What this exercise asks:
**A)** According to the Dobie interview, why is Dobie not a name many people will have heard of?
**B)** Name every musical act or artist mentioned in the first sentence of the Dobie interview.
**C)** Please extend the Dobie interview beyond its final line.

Source document:

His work has graced records by a number of greats over the years: he’s collaborated with Soul II Soul, Massive Attack, Tricky, remixed Björk and Gangstarr’s DJ Premier, and gave London Posse the backing for their era-defining UK hip hop classic ‘How’s Life In London’. That’s the tip of the iceberg when it comes to his credentials – he also had a parallel career as a photographer, documenting early skateboard culture for Rad magazine back in the day. Despite his consistently innovative contributions to UK music, Dobie is not a name that many will have heard of, largely due to his total aversion to the spotlight.

His philosophy and approach dates back to a period when nightclubs were called sound systems, when DJing was a lifestyle not a way to make a living, a time long before press-shot saturation and blog-interview overkill, an era when the people behind the boards let their music do all the talking. 2013 brings with it a new phase in Dobie’s career, with a brand new solo album on Big Dada, entitled We Will Not Harm You, due February 4 and adorned with a hand-drawn cover by his friend, artist Chris Ofili. FACT spent an afternoon with Dobie getting a guided tour through 25 years of London music history and hip-hop culture.

 

 

Your first ever appearance on record was with a hip-hop group called NSO Force Organisation, a track called ‘Give It Up’, on Vinyl Solution, back in 1989. How did that come about?

“I worked with Dougie, who was a first generation hip-hop kid from Ladbroke Grove, he started this NSO Force thing. I don’t know how we ended up in a deal with Vinyl Solution, I really don’t. The record was produced by J Saul Kane, who later went on to make a name for himself as Depth Charge. You have to understand, we were all hip-hop kids. Everyone knows him in Ladbroke Grove, nah mean? He was tight with the label. So yeah, NSO Force was kinda the first record I appeared on. I was green, likely totally green. A seedling, not even sprouted any leaves yet.”

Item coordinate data
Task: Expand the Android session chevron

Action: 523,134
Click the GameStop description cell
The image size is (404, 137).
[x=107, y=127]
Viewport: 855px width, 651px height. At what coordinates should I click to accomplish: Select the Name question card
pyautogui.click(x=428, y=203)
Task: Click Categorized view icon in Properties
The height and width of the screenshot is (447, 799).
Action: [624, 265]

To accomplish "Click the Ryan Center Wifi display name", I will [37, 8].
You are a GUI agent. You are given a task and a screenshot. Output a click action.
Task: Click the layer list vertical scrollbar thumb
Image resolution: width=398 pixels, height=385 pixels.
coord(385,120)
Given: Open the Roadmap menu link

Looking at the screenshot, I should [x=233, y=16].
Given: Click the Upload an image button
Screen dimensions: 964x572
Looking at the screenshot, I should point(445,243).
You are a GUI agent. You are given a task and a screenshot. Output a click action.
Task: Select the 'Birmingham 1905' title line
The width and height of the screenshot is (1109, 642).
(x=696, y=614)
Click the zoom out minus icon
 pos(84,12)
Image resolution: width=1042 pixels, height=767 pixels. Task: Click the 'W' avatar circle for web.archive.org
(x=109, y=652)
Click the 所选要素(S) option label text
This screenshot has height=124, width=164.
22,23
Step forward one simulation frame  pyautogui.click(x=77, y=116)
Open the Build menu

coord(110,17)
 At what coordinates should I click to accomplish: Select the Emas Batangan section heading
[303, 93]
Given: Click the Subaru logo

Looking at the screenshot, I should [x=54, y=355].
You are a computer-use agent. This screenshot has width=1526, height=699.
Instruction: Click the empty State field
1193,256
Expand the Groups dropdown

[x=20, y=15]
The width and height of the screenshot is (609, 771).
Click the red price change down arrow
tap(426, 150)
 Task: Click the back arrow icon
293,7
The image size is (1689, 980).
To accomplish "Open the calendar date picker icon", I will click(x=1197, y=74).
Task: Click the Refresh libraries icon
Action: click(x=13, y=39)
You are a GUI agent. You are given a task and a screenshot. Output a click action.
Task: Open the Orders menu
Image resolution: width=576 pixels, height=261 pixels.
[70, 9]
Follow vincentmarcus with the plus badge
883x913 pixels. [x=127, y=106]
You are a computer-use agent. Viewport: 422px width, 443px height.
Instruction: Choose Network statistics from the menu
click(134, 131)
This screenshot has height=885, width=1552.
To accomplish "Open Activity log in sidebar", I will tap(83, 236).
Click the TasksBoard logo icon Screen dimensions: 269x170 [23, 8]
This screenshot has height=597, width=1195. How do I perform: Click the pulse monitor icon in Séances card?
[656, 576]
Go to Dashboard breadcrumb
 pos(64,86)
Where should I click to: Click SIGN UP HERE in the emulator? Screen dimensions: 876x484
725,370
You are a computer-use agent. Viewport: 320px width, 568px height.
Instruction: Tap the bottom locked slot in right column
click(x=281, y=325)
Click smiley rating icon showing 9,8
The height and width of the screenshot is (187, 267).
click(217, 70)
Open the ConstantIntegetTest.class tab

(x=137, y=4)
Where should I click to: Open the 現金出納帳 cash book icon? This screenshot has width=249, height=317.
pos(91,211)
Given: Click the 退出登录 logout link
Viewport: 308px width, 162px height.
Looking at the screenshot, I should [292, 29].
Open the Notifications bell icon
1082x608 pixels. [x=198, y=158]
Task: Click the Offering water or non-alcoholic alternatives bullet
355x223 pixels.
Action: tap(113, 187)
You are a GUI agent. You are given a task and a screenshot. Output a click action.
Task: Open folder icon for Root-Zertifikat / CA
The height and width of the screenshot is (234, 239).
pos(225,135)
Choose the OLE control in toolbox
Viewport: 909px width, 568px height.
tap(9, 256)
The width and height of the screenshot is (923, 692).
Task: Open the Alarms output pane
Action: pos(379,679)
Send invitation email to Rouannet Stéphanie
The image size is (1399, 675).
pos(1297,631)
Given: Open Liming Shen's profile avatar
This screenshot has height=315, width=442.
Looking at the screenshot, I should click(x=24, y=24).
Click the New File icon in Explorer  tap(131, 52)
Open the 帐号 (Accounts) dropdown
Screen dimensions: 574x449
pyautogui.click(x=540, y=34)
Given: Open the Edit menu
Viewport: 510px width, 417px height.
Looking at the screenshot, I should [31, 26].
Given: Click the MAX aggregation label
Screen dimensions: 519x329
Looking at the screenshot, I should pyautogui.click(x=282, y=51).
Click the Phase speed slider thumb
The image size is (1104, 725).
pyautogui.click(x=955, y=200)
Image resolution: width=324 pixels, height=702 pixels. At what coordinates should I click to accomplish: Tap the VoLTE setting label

Task results:
**A)** He has a total aversion to the spotlight. That is why he remains little known despite his consistently innovative contributions to UK music.

**B)**
- Soul II Soul
- Massive Attack
- Tricky
- Björk
- Gangstarr
- DJ Premier
- London Posse

**C)**
How was a record like that made back then?

“It was a home studio of sorts. We had what we wanted to sample, we went to this guy Brian’s studio. Brian played live bass on it. I did the drums, did the cuttin’ of the records, told ’em what to sample. ‘I wanna sample this bit right here,’ and we pieced it together like that.”

 

“Hip-hop set London on fire.”

 

What was it made on back then, in the days before software?

“God, I have no idea. Some keyboard sampler? Rack units…He had kit in the studio. It was like, ’88, ’89. We’re going right back here. After that me and Dougie and NSO got involved with Strongroom Studios. Some kid called Paul worked there, a tape operator or something along those lines. We got some studio time off him, and then the main honchos in the building heard it, and they were connected with Beggars Banquet. This is when Strongroom Studios just had an SSL room and a programming suite upstairs, not a crazy pro studio like how it is now. Way, way back. Same kinda process there, ‘cos I didn’t have a drum machine back then, I was just cutting and scratching. I had breaks. Go there with a bunch of records, like, ‘I wanna sample this, that.’ Guide them through it til we all got what we wanted.”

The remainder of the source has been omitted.